[Listing from a data collection]
● ● ● ●

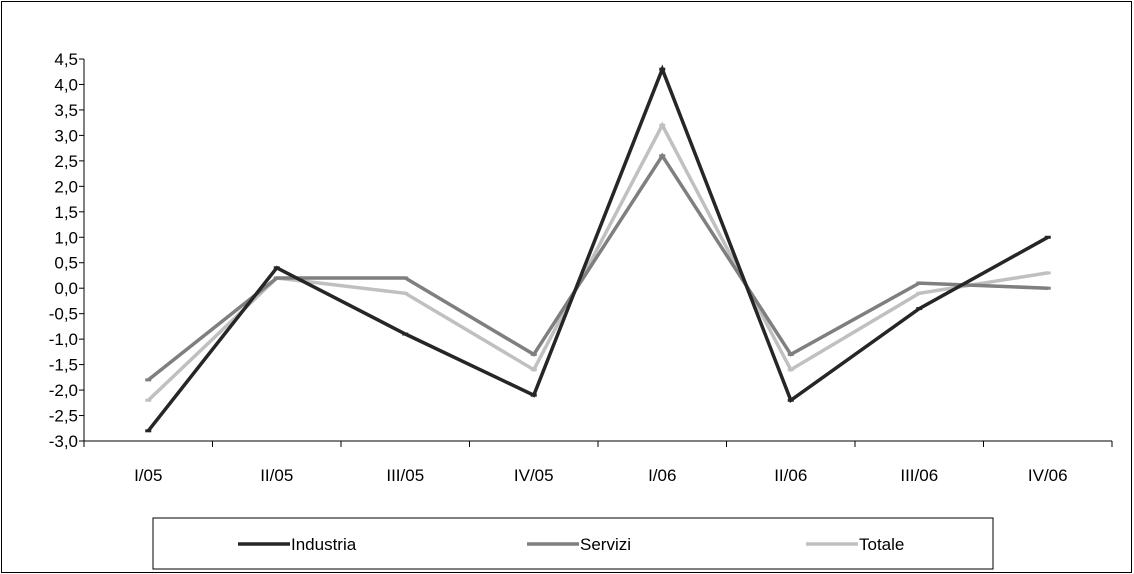 Image resolution: width=1134 pixels, height=574 pixels. What do you see at coordinates (66, 110) in the screenshot?
I see `y-tick-label: 3,5` at bounding box center [66, 110].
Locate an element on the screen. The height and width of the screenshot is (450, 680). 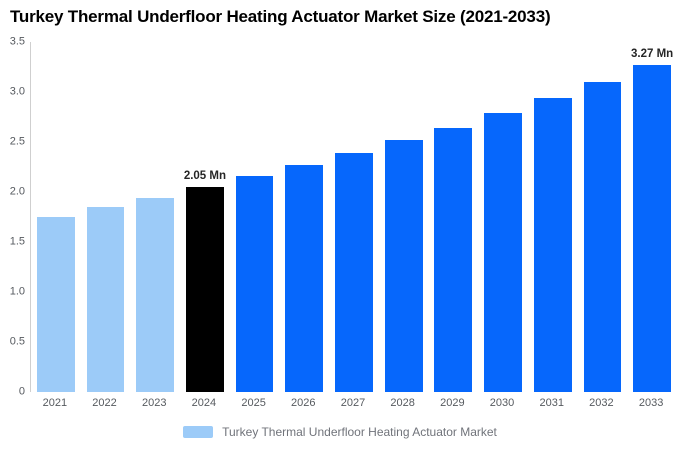
bar-slot-2025 is located at coordinates (255, 217).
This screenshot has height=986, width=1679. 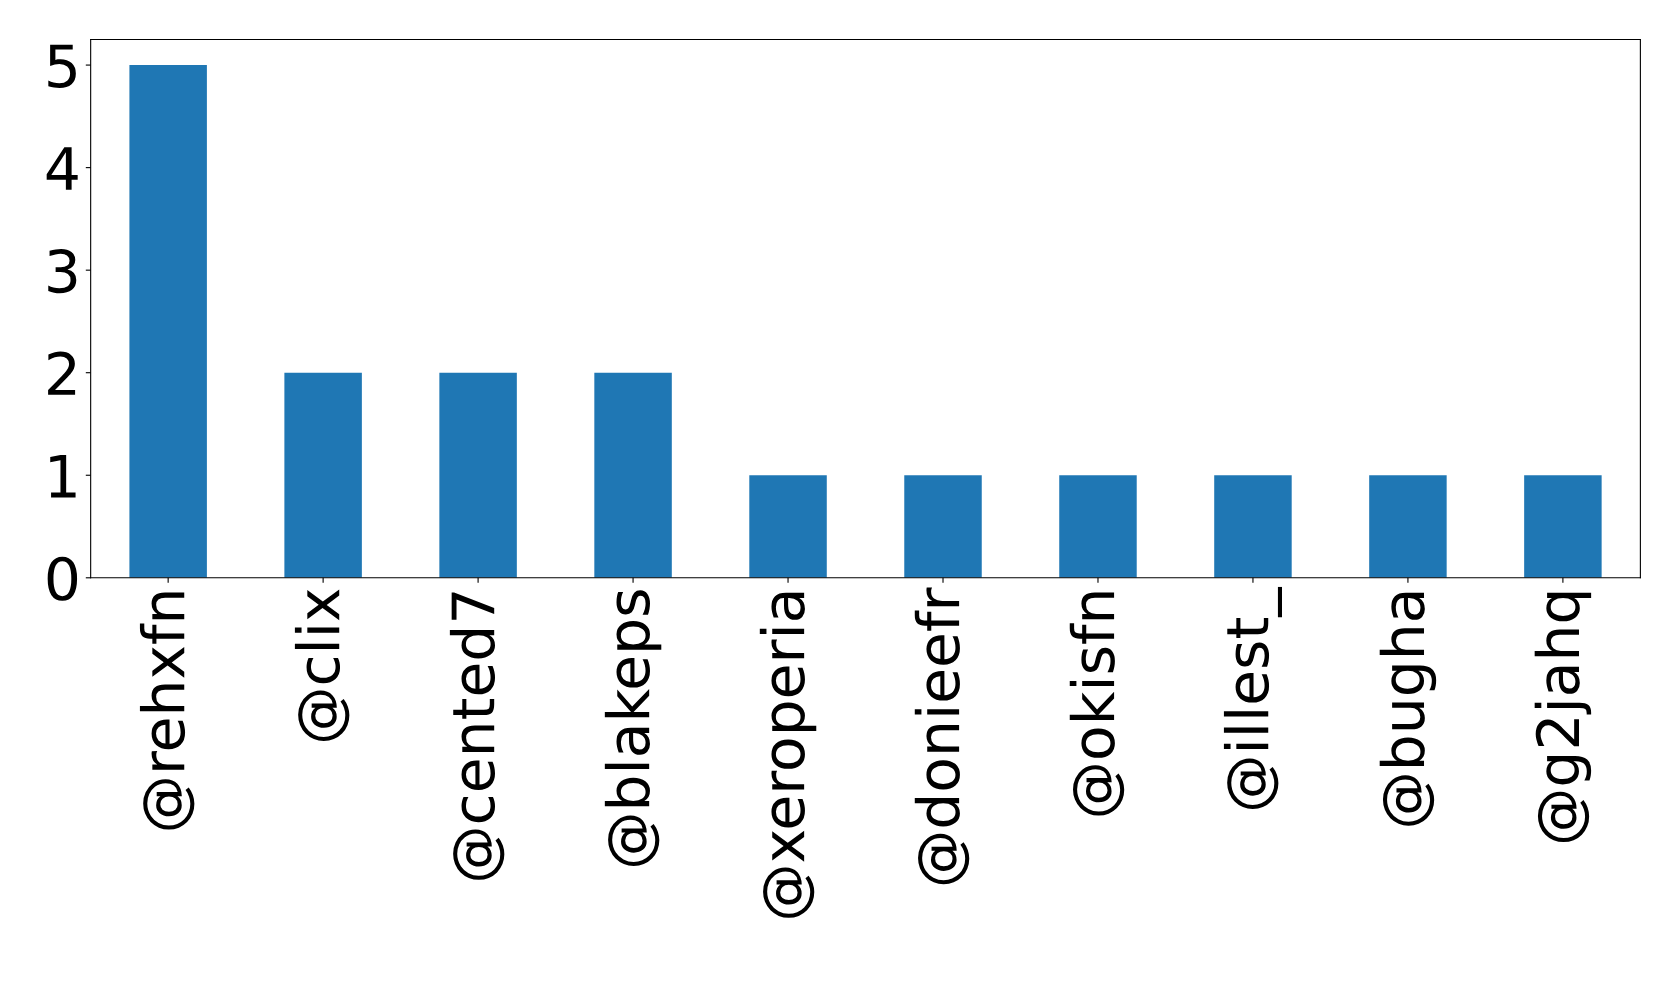 I want to click on x-tick-label: @clix, so click(x=322, y=666).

● ● ● ●

» **Directive**
Swap "element" for "item" in the lines from the start of the listing through the line that contains "bar-slot-2025 is located", keeping everything else unchanged. Leave the pictures out of your answer.

» **Your response**
 Image resolution: width=1134 pixels, height=574 pixels. What do you see at coordinates (66, 110) in the screenshot?
I see `y-tick-label: 3,5` at bounding box center [66, 110].
Locate an item on the screen. The height and width of the screenshot is (450, 680). 
bar-slot-2025 is located at coordinates (255, 217).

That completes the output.